Ten versions of the Colossus were built but by 1960, in order to keep the machine's existence secret, all had been dismantled and all drawings of the machine were burnt - so the machine didn't have a direct impact on the development of future computers.

However Turing was aware of the Colossus, and went on to draw up the plans for the Automatic Computing Engine or ACE, whose capabilities were a step beyond those of Colossus, in that it was a stored-program and general-purpose computer. The 1MHz ACE Pilot, which ran its first program at the National Physical Laboratory in Teddington in 1950, inspired a commercial model called DEUCE that became the foundation of the emerging British computer industry.

Cracking the Enigma:

Bletchley is perhaps more famous for being home to the codebreakers that cracked Enigma, and in doing so ended the German U-boat threat, which at one point looked like it might cost Britain the war.

As Roberts tells it, the cracking of the German naval Enigma by the British mathematician and father of the computer Alan Turing came at a vital time for Britain.

"In the spring of 1941, Britain was losing the war. The German Wolf Packs were sinking the ships bringing in food and raw materials to Britain left, right and centre - and of course we didn't know where they were out there, waiting, lurking," he said.

"At that juncture, Turing made his fantastic achievement of breaking naval Enigma. At that juncture, there was no other salvation for Britain. Once naval Enigma was broken, the sinkings dropped by 75 per cent."

But despite Turing's critical achievements at Bletchley and his crucial role in the development of the computer, Roberts recalls him as a reserved figure.

"We never worked together but I used to see him walking the corridors with his gaze averted because he was a very shy man," he said.

"He was an amazing hero, but he didn't project himself in that way - the opposite in fact."

Lord Asa Briggs, aged 90, was working in hut six at Bletchley, decrypting Enigma messages used by the German Army and Navy. Each day the German military would change the settings used to encrypt messages and each day the Briggs and his colleagues were engaged in a race against time to crack that day’s code.
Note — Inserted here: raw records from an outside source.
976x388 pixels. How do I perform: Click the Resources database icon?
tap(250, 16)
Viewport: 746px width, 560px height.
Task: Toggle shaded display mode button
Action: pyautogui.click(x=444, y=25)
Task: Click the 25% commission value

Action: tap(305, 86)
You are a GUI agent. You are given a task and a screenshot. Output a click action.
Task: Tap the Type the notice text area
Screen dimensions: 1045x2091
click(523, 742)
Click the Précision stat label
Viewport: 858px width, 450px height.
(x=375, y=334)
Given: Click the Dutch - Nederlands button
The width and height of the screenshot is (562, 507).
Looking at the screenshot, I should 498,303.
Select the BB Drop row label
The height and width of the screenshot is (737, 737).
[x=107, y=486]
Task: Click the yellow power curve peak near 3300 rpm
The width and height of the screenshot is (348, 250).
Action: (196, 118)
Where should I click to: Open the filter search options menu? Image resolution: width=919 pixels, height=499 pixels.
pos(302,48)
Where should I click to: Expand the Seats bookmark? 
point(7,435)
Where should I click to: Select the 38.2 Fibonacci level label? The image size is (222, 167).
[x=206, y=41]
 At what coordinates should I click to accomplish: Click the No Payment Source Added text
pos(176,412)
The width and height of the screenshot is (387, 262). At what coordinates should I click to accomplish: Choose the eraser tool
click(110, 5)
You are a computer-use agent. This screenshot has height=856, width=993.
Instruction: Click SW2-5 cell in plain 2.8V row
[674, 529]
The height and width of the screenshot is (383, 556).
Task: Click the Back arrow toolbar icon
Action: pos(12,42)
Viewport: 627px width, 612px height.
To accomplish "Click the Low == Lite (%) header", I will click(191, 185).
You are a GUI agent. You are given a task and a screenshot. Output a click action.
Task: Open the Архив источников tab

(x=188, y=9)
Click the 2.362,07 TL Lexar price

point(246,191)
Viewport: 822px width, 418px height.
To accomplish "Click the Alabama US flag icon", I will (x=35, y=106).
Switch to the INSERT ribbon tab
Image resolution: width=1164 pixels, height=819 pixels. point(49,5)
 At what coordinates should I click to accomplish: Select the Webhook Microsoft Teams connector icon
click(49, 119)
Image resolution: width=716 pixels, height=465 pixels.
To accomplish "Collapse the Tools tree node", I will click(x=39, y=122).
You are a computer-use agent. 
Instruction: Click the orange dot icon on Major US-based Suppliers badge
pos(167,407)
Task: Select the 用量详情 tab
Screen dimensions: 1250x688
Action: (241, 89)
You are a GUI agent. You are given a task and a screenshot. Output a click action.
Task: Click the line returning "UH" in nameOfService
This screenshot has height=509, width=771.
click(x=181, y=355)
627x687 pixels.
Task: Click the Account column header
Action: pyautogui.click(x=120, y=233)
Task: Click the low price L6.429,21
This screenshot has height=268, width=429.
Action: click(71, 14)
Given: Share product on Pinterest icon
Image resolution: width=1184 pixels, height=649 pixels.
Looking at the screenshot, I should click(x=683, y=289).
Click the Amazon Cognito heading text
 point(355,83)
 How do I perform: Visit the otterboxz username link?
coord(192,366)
”I was in the very heart of the Enigma codebreaking group,” he said.

”We had to break a different code each day and no two days which were exactly the same. I enjoyed it. It was a remarkable activity that I would never have had experienced if it hadn't of been for the war.”

Briggs and his colleagues worked to identify cribs – fragments of German text that provided a clue as to how the Enigma machine that encrypted the message had been set up. These cribs were used to set up electromechanical machines called Bombes which would calculate the Enigma settings that had produced the message, allowing it to be decrypted. It was a joint effort between man and machine, by identifying the cribs the Enigma team narrowed the number of checks needed to identify the encryption settings from 158 million, million, million to about one million. The Bombes would then check each setting until it found a possible valid key. The Bombe was designed by Turing in 1939, and by the end of the war, more than 200 of the machines were being used in the UK to crack codes.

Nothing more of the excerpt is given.